- **Task goal**:
In the data from the line containing "coordinates (110, 111)." through the end, swap "coordinate pair" for "point" and rewrite that stretch with nothing else changed.

[start]

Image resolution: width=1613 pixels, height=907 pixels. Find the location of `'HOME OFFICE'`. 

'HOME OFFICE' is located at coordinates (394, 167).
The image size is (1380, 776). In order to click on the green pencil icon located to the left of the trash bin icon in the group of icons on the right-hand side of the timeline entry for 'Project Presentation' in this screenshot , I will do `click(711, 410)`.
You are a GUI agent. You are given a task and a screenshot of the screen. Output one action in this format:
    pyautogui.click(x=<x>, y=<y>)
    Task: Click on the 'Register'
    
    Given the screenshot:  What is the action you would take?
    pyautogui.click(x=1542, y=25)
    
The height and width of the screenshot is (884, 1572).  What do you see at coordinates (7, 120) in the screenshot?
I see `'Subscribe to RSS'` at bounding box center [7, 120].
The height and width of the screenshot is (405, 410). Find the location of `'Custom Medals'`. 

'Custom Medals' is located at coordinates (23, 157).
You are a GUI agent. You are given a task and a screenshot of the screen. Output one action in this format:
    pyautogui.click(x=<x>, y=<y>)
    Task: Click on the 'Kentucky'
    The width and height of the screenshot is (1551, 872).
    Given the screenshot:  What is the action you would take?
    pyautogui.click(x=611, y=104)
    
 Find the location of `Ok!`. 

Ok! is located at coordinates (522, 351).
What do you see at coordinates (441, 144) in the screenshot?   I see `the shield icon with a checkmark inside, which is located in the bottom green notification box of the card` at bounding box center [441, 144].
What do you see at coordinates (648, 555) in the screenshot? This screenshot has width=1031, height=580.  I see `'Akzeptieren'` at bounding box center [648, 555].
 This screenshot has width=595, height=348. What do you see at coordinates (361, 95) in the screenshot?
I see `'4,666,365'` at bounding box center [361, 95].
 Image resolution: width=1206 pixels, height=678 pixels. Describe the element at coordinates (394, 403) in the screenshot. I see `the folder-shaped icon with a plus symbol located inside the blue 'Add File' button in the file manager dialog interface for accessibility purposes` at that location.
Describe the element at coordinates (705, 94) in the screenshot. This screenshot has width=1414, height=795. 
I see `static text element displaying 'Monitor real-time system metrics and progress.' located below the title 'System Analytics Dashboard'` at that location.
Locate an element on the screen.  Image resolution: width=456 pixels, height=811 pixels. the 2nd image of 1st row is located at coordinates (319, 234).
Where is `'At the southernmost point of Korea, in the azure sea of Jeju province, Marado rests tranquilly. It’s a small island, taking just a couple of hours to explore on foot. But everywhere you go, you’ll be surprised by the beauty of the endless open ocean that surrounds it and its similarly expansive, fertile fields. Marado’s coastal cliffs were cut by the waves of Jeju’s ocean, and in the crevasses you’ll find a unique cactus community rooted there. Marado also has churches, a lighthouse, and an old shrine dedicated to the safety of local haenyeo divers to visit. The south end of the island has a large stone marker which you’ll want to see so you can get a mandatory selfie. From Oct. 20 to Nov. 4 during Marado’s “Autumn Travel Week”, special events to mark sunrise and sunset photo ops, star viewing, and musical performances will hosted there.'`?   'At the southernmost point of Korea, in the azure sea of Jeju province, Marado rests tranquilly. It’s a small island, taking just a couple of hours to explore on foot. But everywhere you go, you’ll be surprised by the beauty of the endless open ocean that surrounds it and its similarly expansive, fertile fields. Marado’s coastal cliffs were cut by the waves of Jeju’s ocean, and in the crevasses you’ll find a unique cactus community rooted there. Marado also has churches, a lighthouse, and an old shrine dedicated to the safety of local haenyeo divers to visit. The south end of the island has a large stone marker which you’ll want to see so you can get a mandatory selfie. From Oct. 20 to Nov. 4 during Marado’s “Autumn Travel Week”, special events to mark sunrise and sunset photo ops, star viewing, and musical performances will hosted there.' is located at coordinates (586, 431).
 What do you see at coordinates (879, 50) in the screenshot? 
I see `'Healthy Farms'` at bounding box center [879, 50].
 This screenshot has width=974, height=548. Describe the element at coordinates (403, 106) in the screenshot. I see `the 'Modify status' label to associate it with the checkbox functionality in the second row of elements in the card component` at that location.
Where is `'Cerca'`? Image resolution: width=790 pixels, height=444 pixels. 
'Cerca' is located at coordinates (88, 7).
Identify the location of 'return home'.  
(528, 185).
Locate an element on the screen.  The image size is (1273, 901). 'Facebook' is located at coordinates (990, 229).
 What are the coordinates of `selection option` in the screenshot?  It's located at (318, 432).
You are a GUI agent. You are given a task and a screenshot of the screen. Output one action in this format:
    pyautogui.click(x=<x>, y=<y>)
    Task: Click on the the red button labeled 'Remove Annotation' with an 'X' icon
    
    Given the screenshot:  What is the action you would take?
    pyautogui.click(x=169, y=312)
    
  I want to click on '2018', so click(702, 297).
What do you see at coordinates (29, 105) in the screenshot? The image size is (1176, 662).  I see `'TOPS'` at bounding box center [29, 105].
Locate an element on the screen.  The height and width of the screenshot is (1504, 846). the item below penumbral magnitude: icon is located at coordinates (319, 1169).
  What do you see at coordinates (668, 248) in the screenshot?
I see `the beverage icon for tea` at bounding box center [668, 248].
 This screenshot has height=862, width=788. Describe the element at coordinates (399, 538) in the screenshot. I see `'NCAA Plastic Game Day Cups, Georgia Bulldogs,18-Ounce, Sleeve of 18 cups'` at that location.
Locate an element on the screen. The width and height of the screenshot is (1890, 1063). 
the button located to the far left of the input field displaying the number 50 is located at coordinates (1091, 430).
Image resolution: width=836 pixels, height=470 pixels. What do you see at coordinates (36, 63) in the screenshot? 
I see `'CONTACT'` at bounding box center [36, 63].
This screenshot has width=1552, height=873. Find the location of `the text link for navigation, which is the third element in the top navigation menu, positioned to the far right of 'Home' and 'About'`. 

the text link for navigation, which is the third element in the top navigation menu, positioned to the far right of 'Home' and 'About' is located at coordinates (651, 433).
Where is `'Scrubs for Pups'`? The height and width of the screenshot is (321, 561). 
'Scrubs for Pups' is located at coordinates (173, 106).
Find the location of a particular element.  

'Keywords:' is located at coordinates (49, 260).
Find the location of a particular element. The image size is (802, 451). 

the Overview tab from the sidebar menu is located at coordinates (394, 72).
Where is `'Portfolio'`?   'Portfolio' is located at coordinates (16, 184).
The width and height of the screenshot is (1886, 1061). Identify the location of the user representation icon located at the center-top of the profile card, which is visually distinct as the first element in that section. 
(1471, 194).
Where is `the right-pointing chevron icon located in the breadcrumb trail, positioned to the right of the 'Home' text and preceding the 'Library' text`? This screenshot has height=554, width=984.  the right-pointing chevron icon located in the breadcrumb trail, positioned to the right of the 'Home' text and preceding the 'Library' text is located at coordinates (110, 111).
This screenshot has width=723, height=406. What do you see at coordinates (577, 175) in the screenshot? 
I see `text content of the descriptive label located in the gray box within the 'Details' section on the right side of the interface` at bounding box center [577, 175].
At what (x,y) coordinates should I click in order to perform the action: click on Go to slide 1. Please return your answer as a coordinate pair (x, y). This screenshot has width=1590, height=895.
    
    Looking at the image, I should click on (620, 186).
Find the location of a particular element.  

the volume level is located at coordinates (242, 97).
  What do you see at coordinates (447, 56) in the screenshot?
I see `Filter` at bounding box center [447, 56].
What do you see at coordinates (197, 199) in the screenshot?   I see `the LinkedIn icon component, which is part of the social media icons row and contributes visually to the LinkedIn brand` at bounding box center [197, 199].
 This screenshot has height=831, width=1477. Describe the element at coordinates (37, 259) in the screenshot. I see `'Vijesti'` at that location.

[end]

- **Task response**:
Where is `the right-pointing chevron icon located in the breadcrumb trail, positioned to the right of the 'Home' text and preceding the 'Library' text`? This screenshot has height=554, width=984.  the right-pointing chevron icon located in the breadcrumb trail, positioned to the right of the 'Home' text and preceding the 'Library' text is located at coordinates (110, 111).
This screenshot has width=723, height=406. What do you see at coordinates (577, 175) in the screenshot? 
I see `text content of the descriptive label located in the gray box within the 'Details' section on the right side of the interface` at bounding box center [577, 175].
At what (x,y) coordinates should I click in order to perform the action: click on Go to slide 1. Please return your answer as a point (x, y). This screenshot has width=1590, height=895.
    
    Looking at the image, I should click on (620, 186).
Find the location of a particular element.  

the volume level is located at coordinates (242, 97).
  What do you see at coordinates (447, 56) in the screenshot?
I see `Filter` at bounding box center [447, 56].
What do you see at coordinates (197, 199) in the screenshot?   I see `the LinkedIn icon component, which is part of the social media icons row and contributes visually to the LinkedIn brand` at bounding box center [197, 199].
 This screenshot has height=831, width=1477. Describe the element at coordinates (37, 259) in the screenshot. I see `'Vijesti'` at that location.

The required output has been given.